This is a description of the typical grieving process, which was originally developed by Elisabeth Kubler-Ross. It is not “predictive” but is "indicative" of what you may feel or see. Although considered classic for adults, children's grieving is more random, and is not as readily described using the same adult stages. Do not be surprised if children appear to have inappropriate responses to critical events.
Shock and Denial
- Appears inactive, expressionless, numb
- Exhibits denial, disbelief
- Feels disorganized
- Loses appetite
- Feels terror
- Panics in absence of parents
- Feels helpless
- Fears something will happen to loved one or self
- Develops physical symptoms, sleep disturbances
- Blames self for loss
- Has lowered self-esteem
- May seek to punish self
- Feels empty
- Appears unhappy and cries excessively
- Yearns or searches for lost object or person
- Withdraws, is silent
- Resents others and self
- Exhibits uncooperative and rude behaviour
- May become angry at those trying to help
- Has experienced separation or loss and is able to cope
- Feels hopeful
- Reorganizes life and focuses on the present
Ways to help teens deal with grief:
Teenagers may be disadvantaged in dealing with a death because they may be at school when hearing about their first significant loss. You will have young people with the capacity to feel and think like adults, but have no previous history or modeling about how to manage the feelings of grief. Encourage teens to talk to each other, counsellors, their parents and other adults.
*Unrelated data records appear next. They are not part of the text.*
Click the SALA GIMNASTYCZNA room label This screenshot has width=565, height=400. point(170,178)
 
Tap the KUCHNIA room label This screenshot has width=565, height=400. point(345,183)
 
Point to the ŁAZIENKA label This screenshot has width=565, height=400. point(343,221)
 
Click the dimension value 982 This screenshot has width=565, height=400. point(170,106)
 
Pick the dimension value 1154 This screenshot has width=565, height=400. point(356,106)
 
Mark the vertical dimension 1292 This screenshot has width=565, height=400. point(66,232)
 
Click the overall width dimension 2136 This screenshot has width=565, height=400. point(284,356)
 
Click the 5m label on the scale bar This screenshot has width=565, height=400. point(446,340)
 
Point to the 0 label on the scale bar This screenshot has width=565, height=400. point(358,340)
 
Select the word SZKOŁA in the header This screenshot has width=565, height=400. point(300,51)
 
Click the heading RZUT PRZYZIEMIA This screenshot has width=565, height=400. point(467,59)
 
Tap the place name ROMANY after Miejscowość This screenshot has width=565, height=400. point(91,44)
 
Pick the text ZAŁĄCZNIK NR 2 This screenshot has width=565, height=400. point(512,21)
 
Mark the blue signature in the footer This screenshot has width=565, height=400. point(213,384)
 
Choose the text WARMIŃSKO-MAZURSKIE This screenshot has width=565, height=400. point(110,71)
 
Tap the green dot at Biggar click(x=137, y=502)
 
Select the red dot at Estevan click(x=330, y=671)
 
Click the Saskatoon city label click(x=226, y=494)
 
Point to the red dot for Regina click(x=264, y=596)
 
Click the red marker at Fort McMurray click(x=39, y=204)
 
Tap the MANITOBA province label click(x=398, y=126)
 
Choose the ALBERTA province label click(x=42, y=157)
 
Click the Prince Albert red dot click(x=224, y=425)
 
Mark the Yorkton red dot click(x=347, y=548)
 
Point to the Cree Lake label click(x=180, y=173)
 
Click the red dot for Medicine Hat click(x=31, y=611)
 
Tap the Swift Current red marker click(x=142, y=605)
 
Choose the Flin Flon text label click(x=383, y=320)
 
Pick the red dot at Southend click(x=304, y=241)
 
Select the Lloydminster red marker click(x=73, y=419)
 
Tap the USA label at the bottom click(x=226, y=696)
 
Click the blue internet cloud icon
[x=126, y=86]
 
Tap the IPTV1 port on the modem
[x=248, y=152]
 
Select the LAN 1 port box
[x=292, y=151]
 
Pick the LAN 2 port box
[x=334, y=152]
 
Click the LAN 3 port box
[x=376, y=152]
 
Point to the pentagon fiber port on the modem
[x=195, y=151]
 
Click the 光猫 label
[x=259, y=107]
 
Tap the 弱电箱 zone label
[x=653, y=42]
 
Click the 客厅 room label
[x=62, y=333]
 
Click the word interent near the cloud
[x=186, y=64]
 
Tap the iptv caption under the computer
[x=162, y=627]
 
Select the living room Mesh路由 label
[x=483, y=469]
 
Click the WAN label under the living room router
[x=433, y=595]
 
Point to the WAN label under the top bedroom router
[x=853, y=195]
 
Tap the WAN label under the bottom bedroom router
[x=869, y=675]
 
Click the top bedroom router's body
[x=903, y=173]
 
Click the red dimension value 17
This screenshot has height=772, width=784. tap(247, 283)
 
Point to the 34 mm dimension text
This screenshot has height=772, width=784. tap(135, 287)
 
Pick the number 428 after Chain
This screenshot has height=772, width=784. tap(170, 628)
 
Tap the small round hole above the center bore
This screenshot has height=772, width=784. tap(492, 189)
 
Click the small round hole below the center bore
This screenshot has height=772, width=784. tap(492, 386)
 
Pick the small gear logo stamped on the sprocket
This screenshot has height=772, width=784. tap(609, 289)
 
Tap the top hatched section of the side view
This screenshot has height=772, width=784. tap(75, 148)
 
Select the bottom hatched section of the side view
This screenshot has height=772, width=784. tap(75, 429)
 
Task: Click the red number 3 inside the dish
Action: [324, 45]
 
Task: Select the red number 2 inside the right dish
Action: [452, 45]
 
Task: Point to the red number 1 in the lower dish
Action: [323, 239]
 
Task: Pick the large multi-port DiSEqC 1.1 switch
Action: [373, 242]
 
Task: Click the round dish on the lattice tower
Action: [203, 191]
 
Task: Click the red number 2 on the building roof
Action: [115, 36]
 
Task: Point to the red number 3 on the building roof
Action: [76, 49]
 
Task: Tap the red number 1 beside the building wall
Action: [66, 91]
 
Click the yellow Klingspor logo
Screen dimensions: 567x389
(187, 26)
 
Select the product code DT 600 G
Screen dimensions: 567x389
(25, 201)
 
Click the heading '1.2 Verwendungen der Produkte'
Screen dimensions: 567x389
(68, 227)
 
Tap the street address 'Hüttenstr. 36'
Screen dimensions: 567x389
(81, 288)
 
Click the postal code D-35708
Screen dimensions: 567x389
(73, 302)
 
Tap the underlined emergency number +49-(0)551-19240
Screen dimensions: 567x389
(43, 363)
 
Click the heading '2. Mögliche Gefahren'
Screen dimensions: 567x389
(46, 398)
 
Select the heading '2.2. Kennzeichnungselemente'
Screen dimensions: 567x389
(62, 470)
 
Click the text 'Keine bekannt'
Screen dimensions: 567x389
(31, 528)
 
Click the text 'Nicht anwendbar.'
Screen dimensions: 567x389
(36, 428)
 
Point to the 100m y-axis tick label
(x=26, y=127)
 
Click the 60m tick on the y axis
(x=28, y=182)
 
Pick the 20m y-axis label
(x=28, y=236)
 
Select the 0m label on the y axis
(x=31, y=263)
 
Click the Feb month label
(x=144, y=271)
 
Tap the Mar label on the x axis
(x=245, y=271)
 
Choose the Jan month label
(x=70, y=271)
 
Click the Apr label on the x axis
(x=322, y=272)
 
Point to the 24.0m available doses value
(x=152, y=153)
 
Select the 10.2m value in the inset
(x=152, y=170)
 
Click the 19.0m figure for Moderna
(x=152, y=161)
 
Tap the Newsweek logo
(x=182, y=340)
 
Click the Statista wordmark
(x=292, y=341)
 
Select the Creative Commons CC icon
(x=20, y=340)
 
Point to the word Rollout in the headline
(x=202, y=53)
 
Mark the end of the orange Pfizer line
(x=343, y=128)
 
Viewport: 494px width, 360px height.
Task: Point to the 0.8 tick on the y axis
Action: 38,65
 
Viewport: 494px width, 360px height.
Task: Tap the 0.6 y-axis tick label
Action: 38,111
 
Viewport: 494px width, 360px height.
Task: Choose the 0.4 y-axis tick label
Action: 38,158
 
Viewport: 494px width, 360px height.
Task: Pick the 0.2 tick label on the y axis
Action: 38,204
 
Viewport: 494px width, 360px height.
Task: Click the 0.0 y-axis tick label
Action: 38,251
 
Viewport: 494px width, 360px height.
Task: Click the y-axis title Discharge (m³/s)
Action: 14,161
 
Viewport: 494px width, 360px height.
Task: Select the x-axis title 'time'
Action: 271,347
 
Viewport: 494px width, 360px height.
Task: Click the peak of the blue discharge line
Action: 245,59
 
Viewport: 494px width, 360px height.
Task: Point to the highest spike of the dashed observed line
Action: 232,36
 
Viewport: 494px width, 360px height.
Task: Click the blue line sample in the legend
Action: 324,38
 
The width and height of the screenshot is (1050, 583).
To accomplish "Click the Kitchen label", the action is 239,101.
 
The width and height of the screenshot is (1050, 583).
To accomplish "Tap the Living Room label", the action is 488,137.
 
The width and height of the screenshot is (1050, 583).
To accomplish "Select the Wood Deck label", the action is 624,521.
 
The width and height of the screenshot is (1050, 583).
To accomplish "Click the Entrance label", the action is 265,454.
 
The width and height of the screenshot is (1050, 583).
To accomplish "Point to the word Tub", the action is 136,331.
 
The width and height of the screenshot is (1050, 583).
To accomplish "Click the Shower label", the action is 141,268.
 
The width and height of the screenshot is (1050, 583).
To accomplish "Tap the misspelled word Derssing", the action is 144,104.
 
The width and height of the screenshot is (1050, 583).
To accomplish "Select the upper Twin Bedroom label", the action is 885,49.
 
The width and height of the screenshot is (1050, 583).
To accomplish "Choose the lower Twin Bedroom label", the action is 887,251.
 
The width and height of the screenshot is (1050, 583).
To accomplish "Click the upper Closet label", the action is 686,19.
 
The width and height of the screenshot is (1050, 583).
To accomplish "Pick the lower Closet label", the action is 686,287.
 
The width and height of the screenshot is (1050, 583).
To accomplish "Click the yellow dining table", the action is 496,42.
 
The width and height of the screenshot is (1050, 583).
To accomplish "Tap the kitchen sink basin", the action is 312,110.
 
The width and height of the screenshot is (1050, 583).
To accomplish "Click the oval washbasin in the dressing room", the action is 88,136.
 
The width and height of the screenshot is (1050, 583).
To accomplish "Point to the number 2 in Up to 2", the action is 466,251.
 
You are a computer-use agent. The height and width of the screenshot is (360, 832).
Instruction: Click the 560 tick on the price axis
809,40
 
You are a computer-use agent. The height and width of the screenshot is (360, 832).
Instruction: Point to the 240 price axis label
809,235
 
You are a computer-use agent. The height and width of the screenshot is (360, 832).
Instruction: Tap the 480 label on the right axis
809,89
Teenagers will often group in hallways and classrooms where "group hysteria" appears to be building as they spend time talking and crying together. Group hysteria is an infectious emotional state that is best managed by bringing the groups into a controlled environment. It is an effective strategy to have each person speak, one at a time, about their loss (with permission to pass), while others listen. This organizes the exchange of emotion between students.
Help teenagers to be patient with their own emotions. They may not understand the sadness or the deep sense of aloneness and/or anger that can be associated with grief. They should be taught that the feelings of loss may come in waves and will diminish in strength and length over time. Further, emotions about death can come flashing back, triggered by people, places and special calendar dates.
Early in the planning, schools should identify a “welcome room” or space where students can assemble to grieve and chat. Staff should be present at all times to provide support and assistance. Any students that wish to attend the room and miss class should not be discouraged. There may be a few that appear to abuse the freedom, but it is better to assume they are coping in their own way.
Providing juice and snacks in the room is a signal of the schools support for the students' well-being.
As time goes on, some creative ways to help teens heal and work through the anger and sadness from a death include:
- Jot down favorite memories of the good times and favorite sayings of the person(s) who died. Keep a record of the ups and downs, strong emotions, present and past memories and hopes for the future. This can be a therapeutic way to get feelings out and work through them;
- Write a letter to the person who dies. This is a way to release emotions such as: love, anger, confusion, guilt, longing, regret, or fear relating to the death. Whether the letter is torn up or kept in a private place is not important;
- Do something special to help remember the special person. Making a scrapbook of pictures and memorabilia can be a project that will help with the grieving process. Looking at the pictures will bring back memories. Putting it into a book can make a permanent remembrance;
- Plant a tree or a plant in a special place in honor of the loved one.